## Document extract
....................

We started out very near to where we’d finished previously with Klara and her brother the last time we were here. Up to Echo Lake and onto the Tahoe Rim Trail. Not too steep or high – not surprising after our High Sierra altitude training – so pretty easy going. Great views, gorgeous weather, only a bit chilly at night.

While it was a bit snowy one night in the High Sierras, this area to the north had received about 10cm of snow and lots of it remained on the north faces of the hills. Some parts were actually a little treacherous and slippery. The other issue we faced was an ever shorter day – only light enough to see the trail at 6:50am and totally dark by 7pm, earlier under the forest canopy.

One thing you’ll never get sick of are the sunrises and sunsets (guess that’s two things really). Somehow, as the photos and videos on our blog show, we’ve managed to have stunning weather virtually every day. Fingers crossed that continues. We passed by numerous ski areas as we edged north along the mountains behind Lake Tahoe and found the hiking fairly easy, certainly easier than at altitude the week before.


We got some real treats on this section, two nights in a row in two stunning alpine huts, plus a wonderful lunch at the Donner Pass Ski resort. What a joy to have a hut, woodburner, heaps of wood and only an $8 donation each per night. Thanks Sierra Alpine Club, it somehow made us realise how much we miss NZ huts and how much we love them! After the huts we also stayed in a closed campground, eerily quiet and empty reminding we were here very late and the outdoor season was already over.

....................

## Collected data
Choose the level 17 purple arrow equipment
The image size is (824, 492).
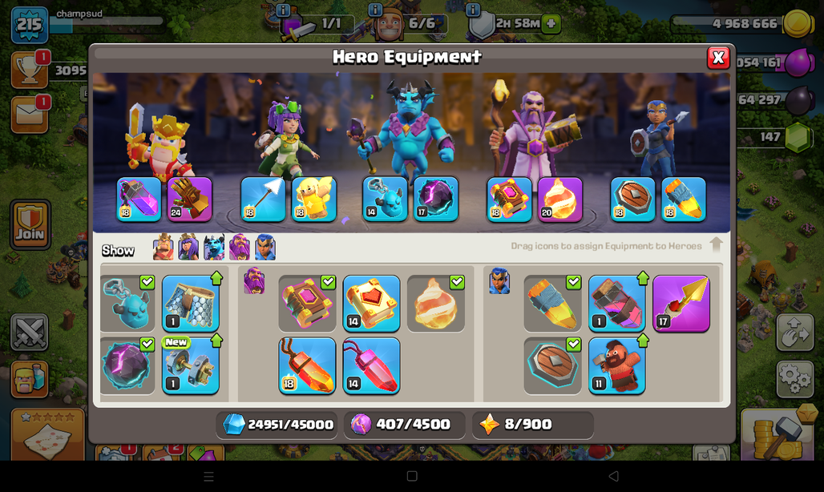681,304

....................

## Exercise instructions
**1)** Can you reproduce, word for word, everything in the Tahoe Rim Trail hiking account from "We started out" down to "the forest canopy."?
**2)** Would you write the next part of the Tahoe Rim Trail hiking account, picking up after its final sentence?

## The responses
**1)**
We started out very near to where we’d finished previously with Klara and her brother the last time we were here. Up to Echo Lake and onto the Tahoe Rim Trail. Not too steep or high – not surprising after our High Sierra altitude training – so pretty easy going. Great views, gorgeous weather, only a bit chilly at night.

While it was a bit snowy one night in the High Sierras, this area to the north had received about 10cm of snow and lots of it remained on the north faces of the hills. Some parts were actually a little treacherous and slippery. The other issue we faced was an ever shorter day – only light enough to see the trail at 6:50am and totally dark by 7pm, earlier under the forest canopy.

**2)**
After 175kms we were really looking forward to staying in Sierra City (population 200). Unfortunately we arrived to the hum of generators and a closed General Store plus most shops had closed for the season……Opps! Northern California had turned off the electricity grid to 1 million residents due to high winds and the risk of fires (in 2017 an electrical fault caused a massive blaze with lives lost when the town of Paradise burned down). Luckily the owner of the place we stayed at had gas hot water and heating. He also took us across to a nearby town which had its own supply so we could buy food. Got to say it seems pretty third world when infrastructure like this means no power for days due to a little wind….doesn’t happen in Wellington unless you get tree falls on the lines. Head torches back on in bed to read, like in our Palace.

The following days were spent heading north towards Quincy, a cute old mining town we’d had a coffee in on our way to Burney Falls in June. The final day we decided to walk the scenic road into town instead of taking the trail to the trailhead and possibly getting stuck with no hitching opportunities. With the Winter on the doorstep, the back country roads are empty as we discovered on our 34kms road walk. It was a Sunday and only really saw more cars as we got closer to the outskirts of town.

Quincy, a motel, showers, laundry, food, electricity, warm and cosy. A double zero day well deserved after 280kms in 9 days of hiking plus a hitching day. Only around 240kms to get to Burney Falls. Stay tuned……and fingers crossed the weather stays fine the next 10 days or so.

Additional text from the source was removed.